Jember (beritajatim.com) - Bambang Istianto, penulis
buku 'Demokratisasi Birokrasi', menyatakan: nilai-nilai demokrasi pada
birokrasi melekat pada prinsip 'good governance, reinventing government,
dan new public services'.
Salah satu syarat agar prinsip itu terlaksana adalah profesionalitas.

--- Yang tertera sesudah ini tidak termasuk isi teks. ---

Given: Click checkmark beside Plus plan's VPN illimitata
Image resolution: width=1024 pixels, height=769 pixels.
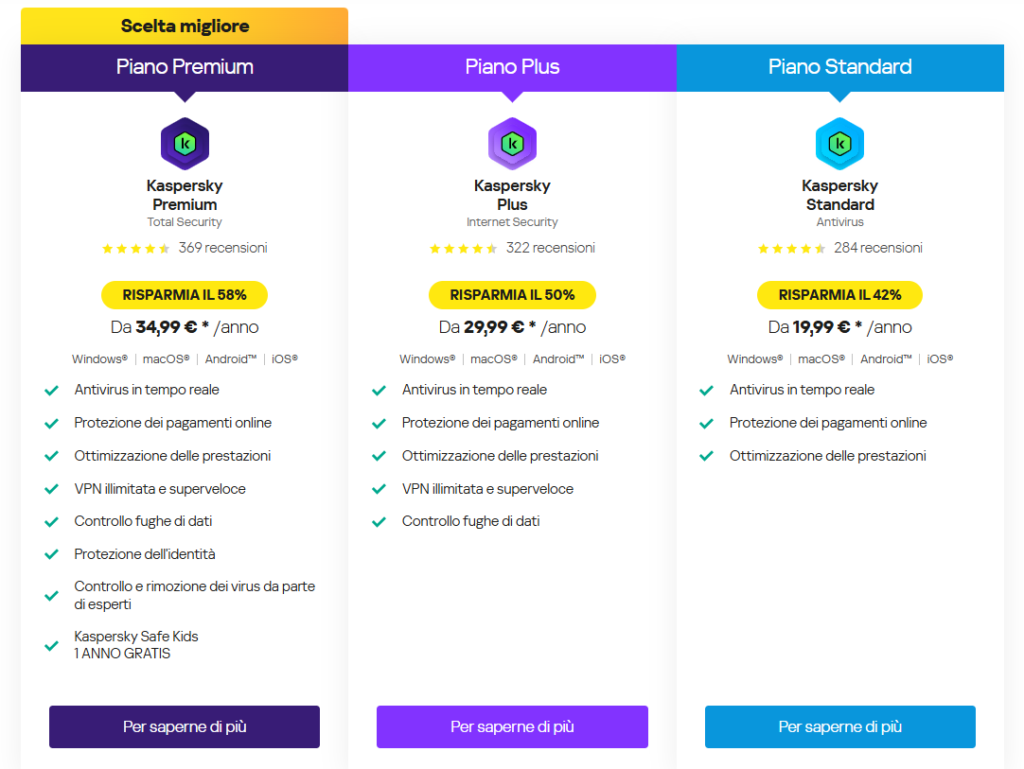Looking at the screenshot, I should [x=380, y=489].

Tapi pegawai negeri sipil dihadang masalah kompetensi dan kemampuan
teknis untuk bisa profesional dalam bekerja.
Ketua Komisi
Pemilihan Umum Jember, Ketty Tri Setyorini, pernah mengeluhkan kemampuan
pegawai negeri yang ditempatkan di sekretariat KPU. "Mengetik pakai
komputer dan bikin surat saja ada yang tidak bisa," katanya, prihatin.
Kepala
Badan Kepegawaian Jember Miati Alvin menyadari lemahnya kemampuan
jajaran birokrasi. "Kadang pemerintah kecamatan mengeluh dikasih tenaga
ini (tertentu), karena mengetik dengan komputer saja tidak bisa,"
katanya.
Persoalan efisiensi dan efektivitas kerja juga
menghadang. Penumpukan pegawai negeri di sebuah instansi kadang tak
diikuti dengan porsi kerja yang memadai. Jumlah pegawai kadang lebih
besar daripada jumlah pekerjaan yang bisa digarap.
Miati
mengatakan, BKD Jember sudah berupaya untuk memeratakan jumlah
persebaran pegawai. "Kalau bisa bekerja dengan lima orang, kenapa harus
dengan tujuh orang," katanya bertamsil.
Hambatan justru kadang
datang dari pimpinan satuan kerja bersangkutan. Menurut Miati, mereka
kadang mengeluh adanya pengurangan jumlah pegawai di instansi mereka.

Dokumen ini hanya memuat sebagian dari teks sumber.